Philosophy and Ideology. Z. A. Jordan 1963

PART ONE
PHILOSOPHY BETWEEN THE TWO WARS

INTRODUCTION

The last sixty years have perhaps constituted the most remarkable period in the history of philosophy in Poland. Never before were so many talents and abilities attracted to philosophy to make valuable contributions in its development. Poland, after the First World War, having hardly regained its own statehood and organised its institutions of teaching and research, became one of the internationally important centres of philosophical studies. Polish logicians and philosophers promoted new trends and opened fresh fields of research. The fame of the Warsaw School was widely known to some because of its mathematicians and to others because of its logicians and philosophers.

When the Second World War broke out some thought that this was the end of a bright but short interlude. Among them was E.T. Bell, the distinguished historian of mathematics. Recalling Alfred North Whitehead’s tribute of 1934 to H. M. Sheffer and ‘the great school of Polish mathematicians, concluding with the statement: “there is continuity in the progress of ordered knowledge’, Bell wrote: ‘Five years less one month later, ‘the great school of Polish mathematicians’ was being bombed from the air in the progress of ordered ignorance, that is, in the general progress of European civilisation. What had taken twenty years to gather was dispersed and in part obliterated in about twenty days. ‘The great school of Polish mathematicians’ followed the Vienna Circle into death or exile’ [1].

Bell’s prophecy turned out to be only partly true and Whitehead’s faith in the continuity of the progress of ordered knowledge has been vindicated. Shortly after the end of hostilities of the Second World War the survivors resumed the interrupted development. The losses in human lives and research facilities, suffered by want on destruction and systematic extermination, were grievous but not fatal. First to recover were mathematics and mathematical logic; the first post-war volume of Fundamenta Mathematicae appeared in 1945 and the regular publication of this periodical was recommenced in 1947. About the same time mathematical logic resumed its place in the world of learning. At the International Congress of Philosophy in Amsterdam (1948) Polish philosophers did not appear in person, but their contributions were numerous and of the same quality as previously. By the side of the older generation of philosophers there appeared the younger one, which made a promising start and justified trust in the future. Important works, some of them of outstanding value, were published. There was no reason to feel apprehensive that the present would not equal and even improve upon the past.

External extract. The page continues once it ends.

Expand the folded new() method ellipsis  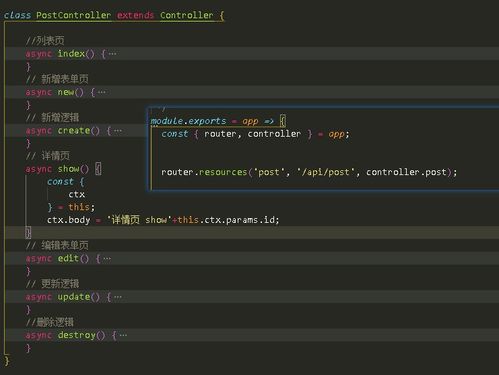point(102,92)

Just then, however, the course of development was again interrupted by political interference, suppression of free thought and speech, and the imposition of an oracular philosophy, enforced by decrees and administrative measures. The protracted struggle for the rights of reason, intellectual integrity, respect for facts, even the validity of logical thinking, began in earnest. A great amount of mental energy and spiritual resources was spent in the defence of the elementary and well-established truths. The struggle was desperate, philosophical thinking appeared to be doomed. Its outcome in 1956, sudden and decisive, again proved all the apprehensions to be exaggerated. The submerged determination to search for truth and abide by its verdict has re-asserted itself with a renewed strength. If one looks back at the Polish philosophical scene in the years since 1945, one thing stands out in clear relief. The modern philosophical tradition, which commenced in Poland at the beginning of this century and gathered strength during the following decades, has survived all the disasters and upheavals and contributed to shape the methods and ways of philosophical thinking in the postwar period. It has continued unobtrusively even at times when a different tradition seemed to have won the day and proclaimed its decisive victory over the past and its discovery of the ultimate truth.

This power of survival is probably due to many factors, of which one, however, is of direct interest to the purpose of this study. It should be looked for in the persistence and vigour of the modern Polish philosophical tradition which gave to its followers in the post-war era the strength of deep-rooted beliefs not easily misled or affected by pressure and other more extreme measures. This tradition must be traced back to its source, for it has provided the background of post-war developments and has constituted their formative force and influence.